On 14/03/2025 10:48, chenzu...@gmail.com wrote:

Background:
There are 11 physical machines, with two virtual machines running on each 
physical machine.
lustre-mds-nodexx runs the Lustre MDS server, and lustre-oss-nodexx runs the 
Lustre OSS service.
Each virtual machine is directly connected to two network interfaces, service1 
and service2.
Pacemaker is used to ensure high availability of the Lustre services.
lustre(2.15.5) + corosync(3.1.5) + pacemaker(2.1.0-8.el8) + pcs(0.10.8)

Issue: During testing, the network interface service1 on lustre-oss-node30 and 
lustre-oss-node40 was repeatedly brought up and down every 1 second (to 
simulate a network failure).
The Corosync logs showed that heartbeats were lost, triggering a fencing action 
that powered off the nodes with lost heartbeats.
Given that Corosync is configured with redundant networks, why did the heartbeat loss

Honestly I don't think it is really configured with redundant networks.

occur? Is it due to a configuration issue, or is Corosync not designed to handle this scenario?

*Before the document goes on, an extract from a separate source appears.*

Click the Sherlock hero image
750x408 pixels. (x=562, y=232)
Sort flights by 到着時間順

Ifdown is not ideal method of testing but Corosync 3.x should be able to handle it. Still using iptables/nftables/firewall is recommended.




Other:
The configuration of corosync.conf can be found in the attached file 
corosync.conf.

From config file it looks like both rings are on the same network. Could you please share your network configuration?

Honza

Other relevant information is available in the attached file log.txt.
The script used for the up/down testing is attached as ip_up_and_down.sh.